### [Exercise description]
Please output the section of the listing below that opens with the line containing "This screenshot has width=556, height=466." and closes with the line containing "Screen dimensions: 898x688", exactly and with nothing else.

*** Opening of Information provided ***

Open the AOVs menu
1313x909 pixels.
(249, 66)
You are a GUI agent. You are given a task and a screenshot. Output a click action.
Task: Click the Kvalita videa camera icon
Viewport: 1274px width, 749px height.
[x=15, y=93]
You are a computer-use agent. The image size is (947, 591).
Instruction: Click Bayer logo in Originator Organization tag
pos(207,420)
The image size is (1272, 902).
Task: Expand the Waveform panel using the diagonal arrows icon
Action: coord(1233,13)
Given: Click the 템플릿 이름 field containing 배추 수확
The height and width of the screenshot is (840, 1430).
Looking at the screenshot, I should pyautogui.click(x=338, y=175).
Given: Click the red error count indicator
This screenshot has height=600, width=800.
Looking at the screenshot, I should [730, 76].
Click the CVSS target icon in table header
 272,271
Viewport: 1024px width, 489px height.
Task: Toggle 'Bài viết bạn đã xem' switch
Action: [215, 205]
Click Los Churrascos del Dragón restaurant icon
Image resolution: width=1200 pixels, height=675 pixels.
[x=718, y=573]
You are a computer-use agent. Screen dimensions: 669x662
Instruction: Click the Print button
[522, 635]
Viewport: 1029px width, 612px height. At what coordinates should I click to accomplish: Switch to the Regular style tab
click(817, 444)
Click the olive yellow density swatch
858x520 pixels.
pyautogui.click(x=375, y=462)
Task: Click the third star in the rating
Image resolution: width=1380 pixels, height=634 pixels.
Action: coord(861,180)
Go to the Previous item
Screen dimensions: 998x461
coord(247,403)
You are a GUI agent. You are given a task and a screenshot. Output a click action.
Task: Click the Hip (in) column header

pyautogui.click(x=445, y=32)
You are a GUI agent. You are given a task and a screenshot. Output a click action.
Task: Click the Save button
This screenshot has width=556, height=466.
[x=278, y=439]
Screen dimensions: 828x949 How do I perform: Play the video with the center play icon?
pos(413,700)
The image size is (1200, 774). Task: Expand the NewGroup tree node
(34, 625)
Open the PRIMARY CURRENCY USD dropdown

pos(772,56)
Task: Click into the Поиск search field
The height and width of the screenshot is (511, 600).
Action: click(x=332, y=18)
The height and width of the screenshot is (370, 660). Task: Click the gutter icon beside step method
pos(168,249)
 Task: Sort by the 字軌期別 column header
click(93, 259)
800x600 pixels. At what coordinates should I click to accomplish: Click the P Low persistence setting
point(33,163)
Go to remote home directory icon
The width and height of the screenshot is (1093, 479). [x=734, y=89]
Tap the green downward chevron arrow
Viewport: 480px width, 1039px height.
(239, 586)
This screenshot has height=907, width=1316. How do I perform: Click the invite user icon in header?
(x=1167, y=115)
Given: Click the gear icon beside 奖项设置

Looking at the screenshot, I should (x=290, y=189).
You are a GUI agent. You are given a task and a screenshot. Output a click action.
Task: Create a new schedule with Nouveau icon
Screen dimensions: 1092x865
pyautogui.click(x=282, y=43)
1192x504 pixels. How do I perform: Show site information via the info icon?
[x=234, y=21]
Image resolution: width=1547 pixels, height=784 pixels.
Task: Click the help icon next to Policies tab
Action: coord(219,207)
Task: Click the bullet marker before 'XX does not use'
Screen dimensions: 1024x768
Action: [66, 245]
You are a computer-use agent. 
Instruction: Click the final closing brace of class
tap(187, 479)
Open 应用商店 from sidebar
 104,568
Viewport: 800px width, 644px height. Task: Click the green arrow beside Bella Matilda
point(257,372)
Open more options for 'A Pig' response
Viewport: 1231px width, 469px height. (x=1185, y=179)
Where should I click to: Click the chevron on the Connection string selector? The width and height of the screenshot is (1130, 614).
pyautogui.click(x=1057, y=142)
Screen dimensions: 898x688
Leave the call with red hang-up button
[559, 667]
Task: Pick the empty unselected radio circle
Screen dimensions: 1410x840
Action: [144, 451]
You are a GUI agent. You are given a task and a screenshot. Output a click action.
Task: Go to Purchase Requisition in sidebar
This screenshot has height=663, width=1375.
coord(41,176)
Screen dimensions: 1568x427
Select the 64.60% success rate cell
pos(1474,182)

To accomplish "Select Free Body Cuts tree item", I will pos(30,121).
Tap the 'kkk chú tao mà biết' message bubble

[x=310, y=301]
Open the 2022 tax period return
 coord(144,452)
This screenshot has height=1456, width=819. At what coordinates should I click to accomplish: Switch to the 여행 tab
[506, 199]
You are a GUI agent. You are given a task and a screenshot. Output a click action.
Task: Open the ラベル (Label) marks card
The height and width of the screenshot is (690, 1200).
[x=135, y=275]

*** Close of Information provided ***

### [Answer below]
This screenshot has width=556, height=466.
[x=278, y=439]
Screen dimensions: 828x949 How do I perform: Play the video with the center play icon?
pos(413,700)
The image size is (1200, 774). Task: Expand the NewGroup tree node
(34, 625)
Open the PRIMARY CURRENCY USD dropdown

pos(772,56)
Task: Click into the Поиск search field
The height and width of the screenshot is (511, 600).
Action: click(x=332, y=18)
The height and width of the screenshot is (370, 660). Task: Click the gutter icon beside step method
pos(168,249)
 Task: Sort by the 字軌期別 column header
click(93, 259)
800x600 pixels. At what coordinates should I click to accomplish: Click the P Low persistence setting
point(33,163)
Go to remote home directory icon
The width and height of the screenshot is (1093, 479). [x=734, y=89]
Tap the green downward chevron arrow
Viewport: 480px width, 1039px height.
(239, 586)
This screenshot has height=907, width=1316. How do I perform: Click the invite user icon in header?
(x=1167, y=115)
Given: Click the gear icon beside 奖项设置

Looking at the screenshot, I should (x=290, y=189).
You are a GUI agent. You are given a task and a screenshot. Output a click action.
Task: Create a new schedule with Nouveau icon
Screen dimensions: 1092x865
pyautogui.click(x=282, y=43)
1192x504 pixels. How do I perform: Show site information via the info icon?
[x=234, y=21]
Image resolution: width=1547 pixels, height=784 pixels.
Task: Click the help icon next to Policies tab
Action: coord(219,207)
Task: Click the bullet marker before 'XX does not use'
Screen dimensions: 1024x768
Action: [66, 245]
You are a computer-use agent. 
Instruction: Click the final closing brace of class
tap(187, 479)
Open 应用商店 from sidebar
 104,568
Viewport: 800px width, 644px height. Task: Click the green arrow beside Bella Matilda
point(257,372)
Open more options for 'A Pig' response
Viewport: 1231px width, 469px height. (x=1185, y=179)
Where should I click to: Click the chevron on the Connection string selector? The width and height of the screenshot is (1130, 614).
pyautogui.click(x=1057, y=142)
Screen dimensions: 898x688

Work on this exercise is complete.